Starting at the line that has "You are a computer-use agent." and stopping after the line that has "Instruction: Select the", reproduce the listing below exactly; omit everything else.

§ **Data for processing**:
:::

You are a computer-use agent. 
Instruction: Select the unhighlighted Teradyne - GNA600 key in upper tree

:::

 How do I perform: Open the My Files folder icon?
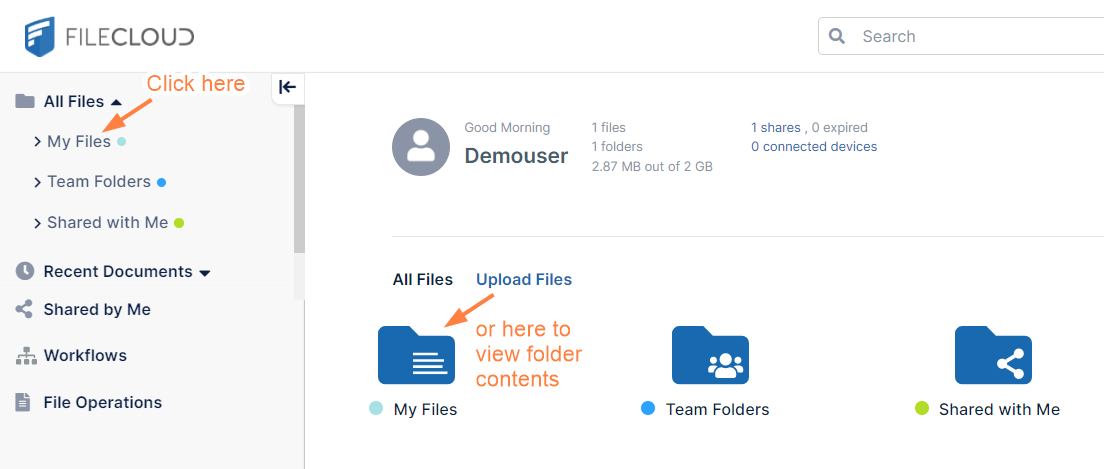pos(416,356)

:::

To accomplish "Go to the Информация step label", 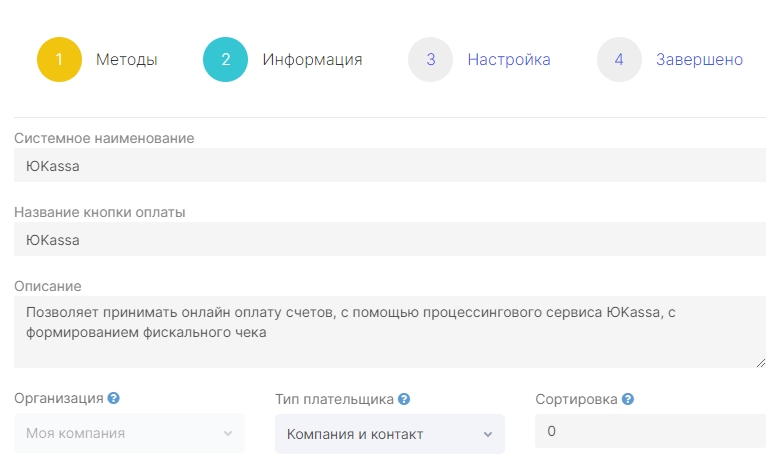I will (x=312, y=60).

:::

§ **Solution to this problem**:
You are a computer-use agent. 
Instruction: Select the unhighlighted Teradyne - GNA600 key in upper tree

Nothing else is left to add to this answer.